TASK TO COMPLETE
Please return the lines, both ends included, that run from the one containing "You are a computer-use agent. Screen" to the last line of the data below, exactly and alone.

(LISTED ENTRIES begins)

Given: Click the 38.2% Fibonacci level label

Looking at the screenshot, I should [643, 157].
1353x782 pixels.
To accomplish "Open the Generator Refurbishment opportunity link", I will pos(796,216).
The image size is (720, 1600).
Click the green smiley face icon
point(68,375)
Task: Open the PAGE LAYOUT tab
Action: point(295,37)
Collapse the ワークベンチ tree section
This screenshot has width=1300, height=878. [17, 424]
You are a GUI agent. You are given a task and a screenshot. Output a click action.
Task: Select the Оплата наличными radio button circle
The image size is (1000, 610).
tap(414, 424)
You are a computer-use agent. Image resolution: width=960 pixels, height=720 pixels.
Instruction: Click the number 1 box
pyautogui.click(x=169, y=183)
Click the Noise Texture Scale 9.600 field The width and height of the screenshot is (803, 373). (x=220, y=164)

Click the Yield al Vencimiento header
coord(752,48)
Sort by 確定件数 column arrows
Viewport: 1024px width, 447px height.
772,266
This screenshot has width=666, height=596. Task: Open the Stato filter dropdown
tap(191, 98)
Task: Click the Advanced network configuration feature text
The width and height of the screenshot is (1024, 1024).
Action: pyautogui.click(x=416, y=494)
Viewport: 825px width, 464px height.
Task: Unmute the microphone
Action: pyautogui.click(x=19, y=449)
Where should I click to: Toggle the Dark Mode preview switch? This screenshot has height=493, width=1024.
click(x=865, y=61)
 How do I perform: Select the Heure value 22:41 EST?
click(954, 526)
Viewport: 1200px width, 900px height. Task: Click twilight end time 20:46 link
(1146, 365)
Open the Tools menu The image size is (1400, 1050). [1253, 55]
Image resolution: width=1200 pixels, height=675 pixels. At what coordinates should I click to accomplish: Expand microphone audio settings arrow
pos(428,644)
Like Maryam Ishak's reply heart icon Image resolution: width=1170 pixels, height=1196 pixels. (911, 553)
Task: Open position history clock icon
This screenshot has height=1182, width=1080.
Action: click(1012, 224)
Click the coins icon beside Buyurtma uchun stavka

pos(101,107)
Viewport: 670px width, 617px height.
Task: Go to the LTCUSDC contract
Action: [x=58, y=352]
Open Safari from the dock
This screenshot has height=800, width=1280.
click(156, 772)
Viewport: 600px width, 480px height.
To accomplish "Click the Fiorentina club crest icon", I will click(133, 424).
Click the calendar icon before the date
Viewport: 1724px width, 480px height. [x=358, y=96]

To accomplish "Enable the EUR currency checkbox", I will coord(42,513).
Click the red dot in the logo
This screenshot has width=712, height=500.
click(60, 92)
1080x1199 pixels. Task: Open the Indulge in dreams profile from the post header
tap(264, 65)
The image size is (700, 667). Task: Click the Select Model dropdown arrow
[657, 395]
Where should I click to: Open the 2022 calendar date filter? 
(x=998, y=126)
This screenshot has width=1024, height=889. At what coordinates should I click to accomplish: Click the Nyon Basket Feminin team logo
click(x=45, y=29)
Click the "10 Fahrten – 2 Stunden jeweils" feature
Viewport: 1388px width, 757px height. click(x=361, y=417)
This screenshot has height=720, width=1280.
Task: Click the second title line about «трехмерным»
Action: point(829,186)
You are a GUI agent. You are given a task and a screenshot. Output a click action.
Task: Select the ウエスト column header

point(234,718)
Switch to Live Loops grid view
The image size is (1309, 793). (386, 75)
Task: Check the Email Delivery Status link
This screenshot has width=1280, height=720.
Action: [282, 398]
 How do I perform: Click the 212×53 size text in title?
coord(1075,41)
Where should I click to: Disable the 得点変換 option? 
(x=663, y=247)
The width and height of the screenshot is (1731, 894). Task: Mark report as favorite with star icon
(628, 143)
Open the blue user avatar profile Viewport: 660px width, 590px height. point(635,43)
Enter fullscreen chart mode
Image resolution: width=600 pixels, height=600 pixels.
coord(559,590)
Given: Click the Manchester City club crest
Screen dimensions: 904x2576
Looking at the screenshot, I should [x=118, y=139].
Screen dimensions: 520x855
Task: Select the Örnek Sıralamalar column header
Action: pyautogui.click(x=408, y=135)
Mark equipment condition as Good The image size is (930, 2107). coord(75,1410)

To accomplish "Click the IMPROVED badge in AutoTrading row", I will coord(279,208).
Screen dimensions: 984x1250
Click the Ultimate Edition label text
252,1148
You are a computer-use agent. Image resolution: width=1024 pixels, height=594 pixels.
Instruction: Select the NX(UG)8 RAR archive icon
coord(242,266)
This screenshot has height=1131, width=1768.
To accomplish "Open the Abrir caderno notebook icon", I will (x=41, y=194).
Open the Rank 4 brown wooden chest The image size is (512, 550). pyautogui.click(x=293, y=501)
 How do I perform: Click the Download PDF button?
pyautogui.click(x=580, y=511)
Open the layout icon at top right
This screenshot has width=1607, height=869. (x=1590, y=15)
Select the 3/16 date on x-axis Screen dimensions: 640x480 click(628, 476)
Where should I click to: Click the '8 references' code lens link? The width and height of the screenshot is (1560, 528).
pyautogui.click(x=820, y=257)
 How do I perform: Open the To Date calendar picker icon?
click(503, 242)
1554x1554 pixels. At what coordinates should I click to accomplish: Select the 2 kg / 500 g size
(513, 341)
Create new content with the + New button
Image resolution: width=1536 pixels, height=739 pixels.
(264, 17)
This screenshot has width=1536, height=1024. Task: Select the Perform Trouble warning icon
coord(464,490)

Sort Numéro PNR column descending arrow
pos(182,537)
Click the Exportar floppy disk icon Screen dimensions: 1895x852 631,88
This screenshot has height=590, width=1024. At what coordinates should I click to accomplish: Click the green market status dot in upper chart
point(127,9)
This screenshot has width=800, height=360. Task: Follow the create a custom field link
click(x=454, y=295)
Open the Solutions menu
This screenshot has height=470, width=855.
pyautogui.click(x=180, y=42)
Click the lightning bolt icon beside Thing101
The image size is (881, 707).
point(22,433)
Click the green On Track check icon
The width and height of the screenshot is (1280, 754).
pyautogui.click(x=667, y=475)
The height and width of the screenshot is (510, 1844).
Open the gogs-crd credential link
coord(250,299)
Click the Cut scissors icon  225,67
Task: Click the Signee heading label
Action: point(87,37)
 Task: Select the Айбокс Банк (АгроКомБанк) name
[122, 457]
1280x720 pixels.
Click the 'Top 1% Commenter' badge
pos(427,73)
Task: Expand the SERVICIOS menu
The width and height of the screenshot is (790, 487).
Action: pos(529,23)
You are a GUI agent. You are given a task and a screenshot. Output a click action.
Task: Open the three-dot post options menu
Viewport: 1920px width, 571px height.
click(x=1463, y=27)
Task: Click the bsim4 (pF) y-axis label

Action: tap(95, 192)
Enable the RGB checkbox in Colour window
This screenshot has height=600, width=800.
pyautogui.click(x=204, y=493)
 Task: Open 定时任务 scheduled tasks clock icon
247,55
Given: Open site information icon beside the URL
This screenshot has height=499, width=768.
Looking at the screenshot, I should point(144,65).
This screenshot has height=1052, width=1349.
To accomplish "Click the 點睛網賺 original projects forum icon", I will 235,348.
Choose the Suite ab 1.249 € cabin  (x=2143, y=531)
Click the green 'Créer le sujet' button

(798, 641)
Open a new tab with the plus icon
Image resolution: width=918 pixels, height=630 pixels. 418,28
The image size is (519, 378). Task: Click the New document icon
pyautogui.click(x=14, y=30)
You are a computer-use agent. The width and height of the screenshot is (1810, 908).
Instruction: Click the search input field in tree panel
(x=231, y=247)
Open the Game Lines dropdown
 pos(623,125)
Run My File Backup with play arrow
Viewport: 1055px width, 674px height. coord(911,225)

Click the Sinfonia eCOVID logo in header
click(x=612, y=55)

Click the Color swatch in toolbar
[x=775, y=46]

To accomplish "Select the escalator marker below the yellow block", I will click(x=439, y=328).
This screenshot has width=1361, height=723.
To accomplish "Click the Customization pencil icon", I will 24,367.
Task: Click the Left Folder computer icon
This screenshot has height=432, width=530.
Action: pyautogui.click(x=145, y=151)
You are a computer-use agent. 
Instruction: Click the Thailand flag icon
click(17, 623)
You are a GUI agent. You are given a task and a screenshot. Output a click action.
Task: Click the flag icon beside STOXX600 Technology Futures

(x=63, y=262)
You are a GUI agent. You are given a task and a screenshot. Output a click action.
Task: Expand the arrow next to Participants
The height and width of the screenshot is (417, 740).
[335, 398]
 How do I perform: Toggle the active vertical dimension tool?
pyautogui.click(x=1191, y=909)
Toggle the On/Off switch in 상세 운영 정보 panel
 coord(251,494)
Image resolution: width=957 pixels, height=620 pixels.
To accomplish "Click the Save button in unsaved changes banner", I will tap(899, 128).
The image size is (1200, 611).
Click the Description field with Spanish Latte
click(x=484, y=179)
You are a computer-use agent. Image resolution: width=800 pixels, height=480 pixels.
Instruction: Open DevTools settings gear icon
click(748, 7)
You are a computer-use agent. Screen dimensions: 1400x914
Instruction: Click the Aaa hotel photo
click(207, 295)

(LISTED ENTRIES ends)

REPLY
You are a computer-use agent. Screen dimensions: 1400x914
Instruction: Click the Aaa hotel photo
click(207, 295)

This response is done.